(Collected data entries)
##########

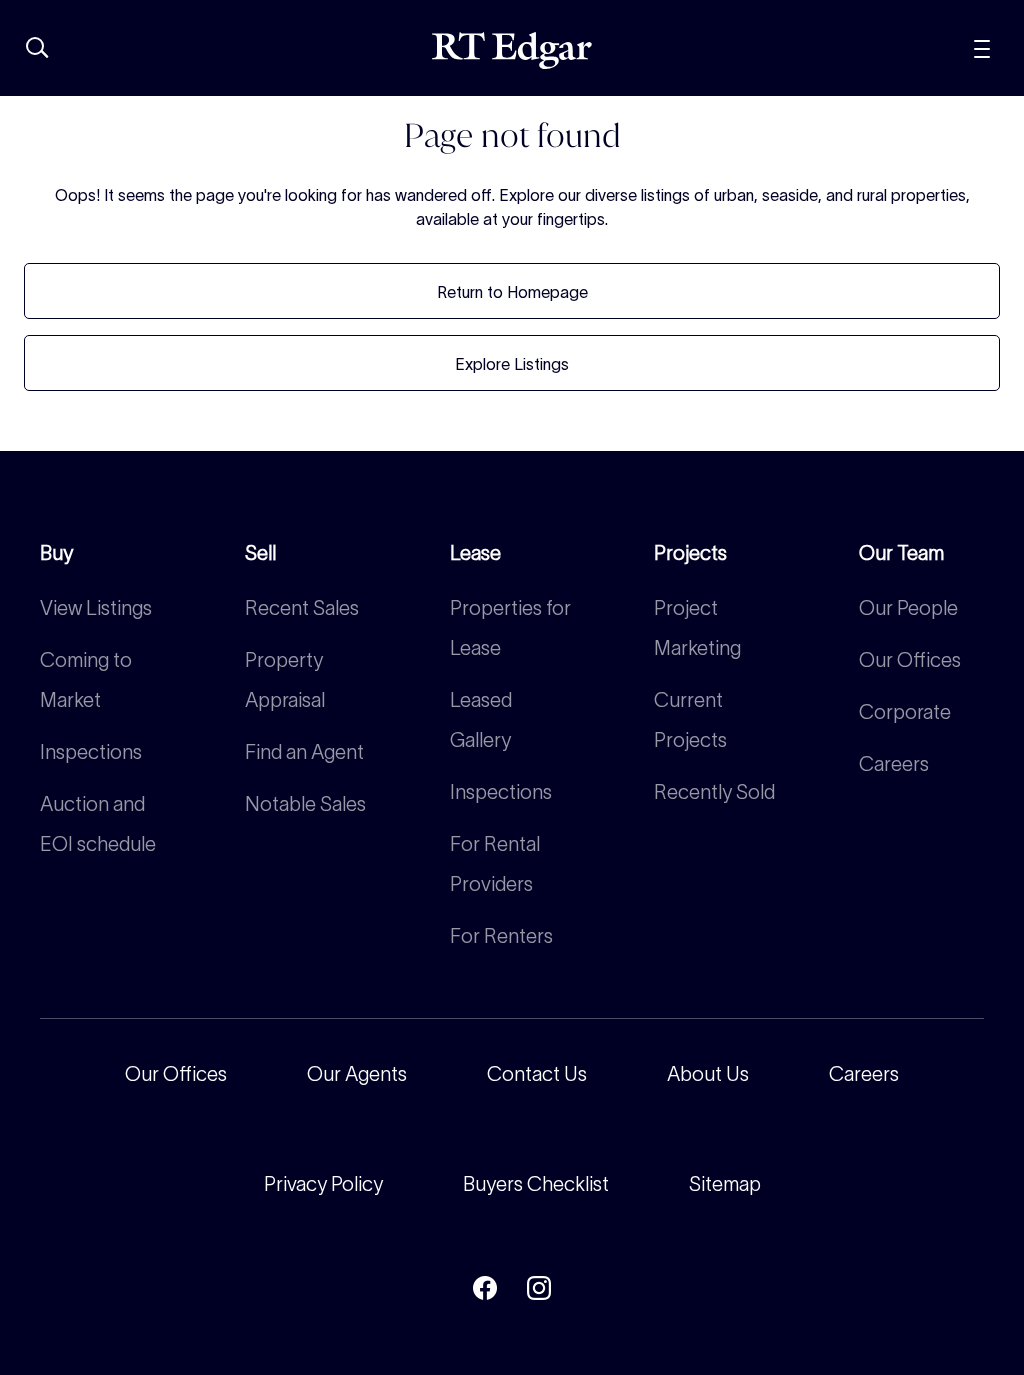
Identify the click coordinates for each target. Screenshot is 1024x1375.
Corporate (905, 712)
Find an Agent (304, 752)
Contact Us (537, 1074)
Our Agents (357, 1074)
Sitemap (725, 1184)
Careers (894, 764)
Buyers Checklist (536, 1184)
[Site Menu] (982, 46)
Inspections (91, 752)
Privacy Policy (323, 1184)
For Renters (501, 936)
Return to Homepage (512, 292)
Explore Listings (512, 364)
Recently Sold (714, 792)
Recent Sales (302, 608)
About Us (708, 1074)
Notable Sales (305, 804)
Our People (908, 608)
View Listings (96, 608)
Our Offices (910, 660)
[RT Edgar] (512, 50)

##########

Work to be completed: Write out an exact transcription of the line with "For Renters (501, 936)" and of each line after it; stop at the end of the records.

Task response:
For Renters (501, 936)
Return to Homepage (512, 292)
Explore Listings (512, 364)
Recently Sold (714, 792)
Recent Sales (302, 608)
About Us (708, 1074)
Notable Sales (305, 804)
Our People (908, 608)
View Listings (96, 608)
Our Offices (910, 660)
[RT Edgar] (512, 50)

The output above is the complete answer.